** BEGIN Records supplied **

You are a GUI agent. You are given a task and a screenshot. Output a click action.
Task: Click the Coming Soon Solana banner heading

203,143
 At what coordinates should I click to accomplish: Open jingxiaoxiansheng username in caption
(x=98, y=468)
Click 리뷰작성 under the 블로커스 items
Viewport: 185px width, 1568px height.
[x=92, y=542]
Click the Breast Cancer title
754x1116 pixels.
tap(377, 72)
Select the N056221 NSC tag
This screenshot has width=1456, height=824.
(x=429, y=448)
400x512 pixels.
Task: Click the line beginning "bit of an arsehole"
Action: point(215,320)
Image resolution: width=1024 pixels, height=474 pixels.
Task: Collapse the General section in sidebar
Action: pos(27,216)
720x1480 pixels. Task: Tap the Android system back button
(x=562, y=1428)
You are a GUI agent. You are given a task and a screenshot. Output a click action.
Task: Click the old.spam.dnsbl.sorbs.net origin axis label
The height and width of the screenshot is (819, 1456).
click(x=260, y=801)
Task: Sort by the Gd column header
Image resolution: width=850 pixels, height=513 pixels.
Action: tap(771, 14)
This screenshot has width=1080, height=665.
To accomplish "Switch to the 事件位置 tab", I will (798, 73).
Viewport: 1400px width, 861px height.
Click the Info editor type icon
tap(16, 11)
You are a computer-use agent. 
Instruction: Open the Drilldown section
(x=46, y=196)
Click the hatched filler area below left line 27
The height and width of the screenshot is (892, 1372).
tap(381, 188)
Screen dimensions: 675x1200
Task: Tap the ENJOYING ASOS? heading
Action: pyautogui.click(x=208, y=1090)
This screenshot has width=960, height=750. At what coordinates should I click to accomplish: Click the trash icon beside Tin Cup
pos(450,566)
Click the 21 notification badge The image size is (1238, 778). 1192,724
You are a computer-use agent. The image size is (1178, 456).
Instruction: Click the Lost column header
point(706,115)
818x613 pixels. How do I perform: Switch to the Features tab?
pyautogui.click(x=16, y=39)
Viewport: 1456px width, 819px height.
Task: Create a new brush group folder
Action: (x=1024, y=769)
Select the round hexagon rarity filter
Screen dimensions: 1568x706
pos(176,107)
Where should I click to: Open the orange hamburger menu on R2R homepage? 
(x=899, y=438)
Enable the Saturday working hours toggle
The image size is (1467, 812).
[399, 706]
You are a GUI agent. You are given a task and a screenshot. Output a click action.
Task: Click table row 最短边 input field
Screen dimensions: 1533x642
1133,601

** END Records supplied **

## Instructions to follow
Rewrite the material above, changing "Output a click action" to "Return one click action" wherever it appears and leaving everything else as it is.

## Task answer
You are a GUI agent. You are given a task and a screenshot. Return one click action.
Task: Click the Coming Soon Solana banner heading

203,143
 At what coordinates should I click to accomplish: Open jingxiaoxiansheng username in caption
(x=98, y=468)
Click 리뷰작성 under the 블로커스 items
Viewport: 185px width, 1568px height.
[x=92, y=542]
Click the Breast Cancer title
754x1116 pixels.
tap(377, 72)
Select the N056221 NSC tag
This screenshot has width=1456, height=824.
(x=429, y=448)
400x512 pixels.
Task: Click the line beginning "bit of an arsehole"
Action: point(215,320)
Image resolution: width=1024 pixels, height=474 pixels.
Task: Collapse the General section in sidebar
Action: pos(27,216)
720x1480 pixels. Task: Tap the Android system back button
(x=562, y=1428)
You are a GUI agent. You are given a task and a screenshot. Return one click action.
Task: Click the old.spam.dnsbl.sorbs.net origin axis label
The height and width of the screenshot is (819, 1456).
click(x=260, y=801)
Task: Sort by the Gd column header
Image resolution: width=850 pixels, height=513 pixels.
Action: tap(771, 14)
This screenshot has width=1080, height=665.
To accomplish "Switch to the 事件位置 tab", I will (798, 73).
Viewport: 1400px width, 861px height.
Click the Info editor type icon
tap(16, 11)
You are a computer-use agent. 
Instruction: Open the Drilldown section
(x=46, y=196)
Click the hatched filler area below left line 27
The height and width of the screenshot is (892, 1372).
tap(381, 188)
Screen dimensions: 675x1200
Task: Tap the ENJOYING ASOS? heading
Action: pyautogui.click(x=208, y=1090)
This screenshot has width=960, height=750. At what coordinates should I click to accomplish: Click the trash icon beside Tin Cup
pos(450,566)
Click the 21 notification badge The image size is (1238, 778). 1192,724
You are a computer-use agent. The image size is (1178, 456).
Instruction: Click the Lost column header
point(706,115)
818x613 pixels. How do I perform: Switch to the Features tab?
pyautogui.click(x=16, y=39)
Viewport: 1456px width, 819px height.
Task: Create a new brush group folder
Action: (x=1024, y=769)
Select the round hexagon rarity filter
Screen dimensions: 1568x706
pos(176,107)
Where should I click to: Open the orange hamburger menu on R2R homepage? 
(x=899, y=438)
Enable the Saturday working hours toggle
The image size is (1467, 812).
[399, 706]
You are a GUI agent. You are given a task and a screenshot. Return one click action.
Task: Click table row 最短边 input field
Screen dimensions: 1533x642
1133,601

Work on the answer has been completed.